Mary obéit et pénétra dans la partie salon.

— Venez ! venez, chère sœur ! lança le nain d’une voix dont nous savons pourquoi elle était étouffée.

La belle âme s’avança dans la chambre contiguë et fut surprise d’y trouver Victoria allongée au travers du lit, les jambes ouvertes, le visage convulsé annonçant une pâmoison imminente. Elle soutenait sa position de ses deux mains placées sous les jarrets.

Mary, devant pareil spectacle, faillit rebrousser chemin mais le démon de la quarantaine la harcela ; un tel spectacle « la cueillit à froid », si nous osons dire ; elle demeura immobile, pâlissante et le cœur déréglé.

Elle dut convenir que son beau-frère jouait du clitoris comme Yehudi Menuhin du Stradivarius. Ce n’était pas le petit lapeur de banlieue que l’on rencontre au-delà de Wimbledon ou des Docklands, mais un authentique professionnel de cette délicate discipline amoureuse.

Sa langue souple et pointue adoptait des configurations multiples, se creusant en tuile romaine, ou bien s’élargissant en spatule. D’une prestesse étourdissante, elle semblait être partout à la fois, folâtrant en des plis ombreux, dérapant brièvement vers des régions plus ténébreuses, revenant à l’assaut d’un Fuji-Yama miniature, le quittant pour laisser ses lèvres prendre le relais et s’attarder longuement en des aspirations continues jusqu’aux rives de l’asphyxie. Deux doigts de sa dextre se mêlaient alors au jeu libertin : réunis comme dans la bouche d’un cockney qui siffle, actifs à en donner le vertige. Et d’ailleurs n’étaient-ce point eux qui motivaient les plaintes de la nurse, annonciatrices d’un orgasme que le gnome différait savamment par des phases d’inertie brutales transformant le plaisir en sevrage féroce ? Au bout de ce temps mort, la langue reprenait le contrôle des opérations ; plus sage, enrichie de calmes résolutions ; allant l’amble avec l’élégance d’un cheval de concours.

Mary ne pouvait qu’admirer ce cunnilingus magistral auquel son époux, avec sa physionomie en coin de rue sinistrée ne l’avait jamais initiée.

Pour apprécier de plus près ce travail d’orfèvre, elle s’était agenouillée au côté du nabot.

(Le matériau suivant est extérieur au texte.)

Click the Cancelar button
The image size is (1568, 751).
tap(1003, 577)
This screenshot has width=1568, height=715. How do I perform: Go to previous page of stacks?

Une vague d’excitation amenant une bouffée de désir, la noble créature ne put empêcher sa main de voguer sur le pubis de sa nouvelle amie.

Je ne voudrais pas inciter mon lecteur à des érections intempestives, surtout s’il me lit dans un lieu public (auquel cas il lui resterait la ressource de croiser les jambes) mais il doit savoir que ces manœuvres conjuguées attisaient le plaisir de Victoria dans des proportions inconcevables.

Ces choses-là étant communicatives, Mary Bentham se prit à baisoter à langue de chat la plage blanche de son ventre où frissonnaient des poils follets.

Lors, sir David interrompit ce qu’il avait si bien commencé.

Il abandonna le triangle d’or roux en disant, non sans noblesse (et pour cause) :

— Tenez, marquise : finissez-la !

Ce qu’entreprit la bru de lord Jeremy Bentham avec une fougue voisine de la voracité.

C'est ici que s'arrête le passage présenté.